Já a Lei 5.172/66 (Código Tributário Nacional ou “CTN”) e a Lei 9.393/96 (3) (Lei do ITR), ao tratarem da incidência do IPTU e do ITR, consideram a localização (fora e dentro da zona urbana do município) como fator determinante para a classificação. Para essas normas, independente da finalidade, caracteriza-se como rural o imóvel localizado na zona rural (que é aquela que está fora do perímetro urbano) e como urbano o imóvel localizado dentro do perímetro urbano definido por lei municipal.
Complicando um pouco mais o assunto, embora o CTN e a Lei do ITR adotem o critério da localização, o Superior Tribunal de Justiça (“STJ”) consolidou entendimento no sentido de que o critério da destinação é complementar para a caracterização para fins tributários, ao determinar que “não incide IPTU, mas ITR, sobre imóvel localizado na área urbana do Município, desde que comprovadamente utilizado em exploração extrativa, vegetal, agrícola, pecuária ou agroindustrial (art. 15 do DL 57/1966)”. (4)
E não é só. A Constituição Federal adota o critério da localização quando trata de políticas de desenvolvimento urbano (artigo 182) e de hipóteses de usucapião (artigos 183 e 191), e a Lei 6.766/79 (Lei de Parcelamento do Solo) vai no mesmo sentido (artigo 3º). (5)
Como se vê, há uma profusão de normas tratando sobre o tema, sem que seja possível afirmar que um critério se sobressai ao outro.
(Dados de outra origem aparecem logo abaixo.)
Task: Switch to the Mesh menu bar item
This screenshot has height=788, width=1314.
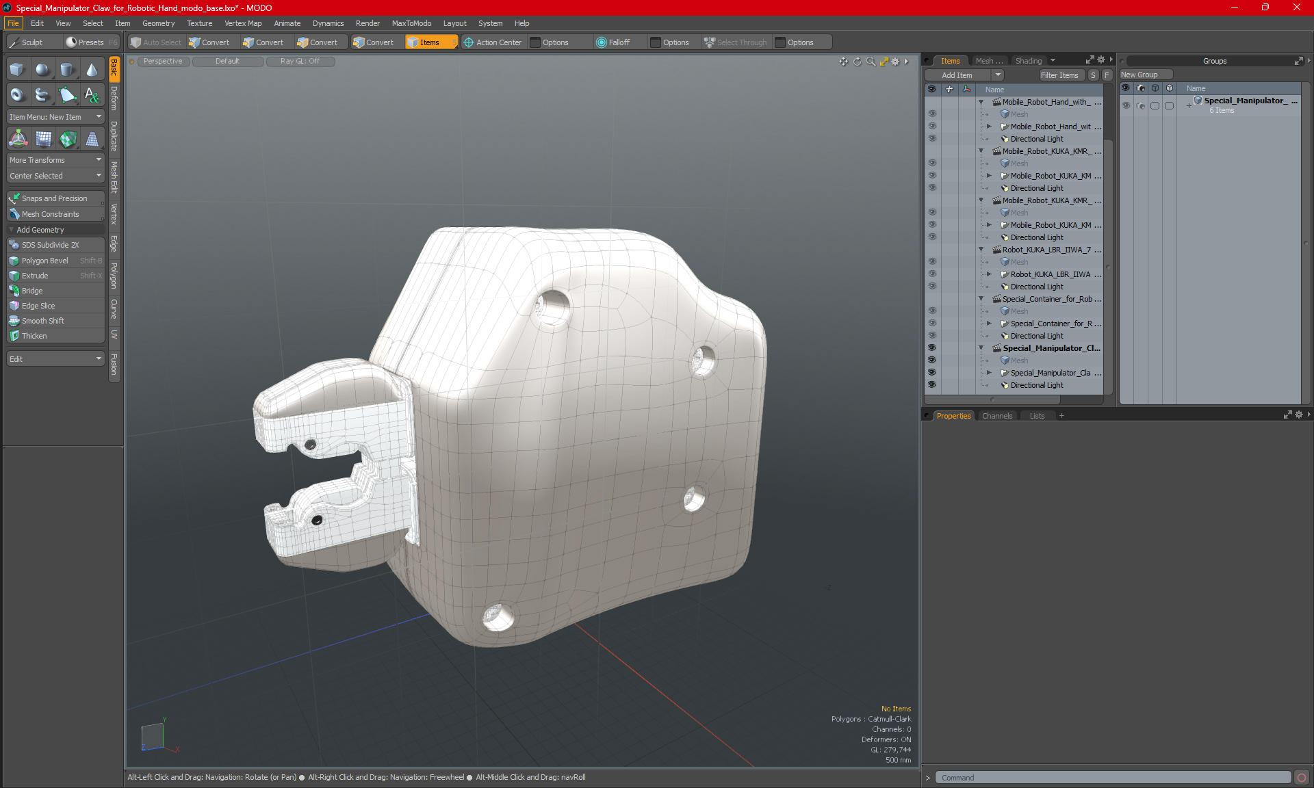Action: (989, 60)
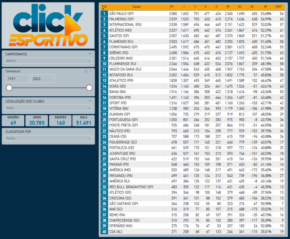The height and width of the screenshot is (239, 290).
Task: Sort table by the PG column header
Action: coord(172,6)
Parece que prevaleceria a análise casuística, em que um deles seria aplicável de acordo com o caso específico em discussão.
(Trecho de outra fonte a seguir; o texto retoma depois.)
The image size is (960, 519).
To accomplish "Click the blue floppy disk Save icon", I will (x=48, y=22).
Exposto o aspecto legal básico do assunto, passemos à análise prática fundada na regulamentação do INCRA. Em caráter introdutório, cabe evidenciar porque é relevante a regulamentação do INCRA acerca da descaracterização.
Se um imóvel é considerado rural, ele deverá ter inscrição no Sistema Nacional de Cadastro Rural (“SNCR”) e o Certificado de Cadastro de Imóvel Rural (“CCIR”), que é documento emitido pelo INCRA para comprovar a regularidade cadastral do imóvel rural perante a autarquia, e cuja indicação é indispensável na matrícula imobiliária, conforme a Lei 6.015/73 (Lei de Registros Públicos). (6)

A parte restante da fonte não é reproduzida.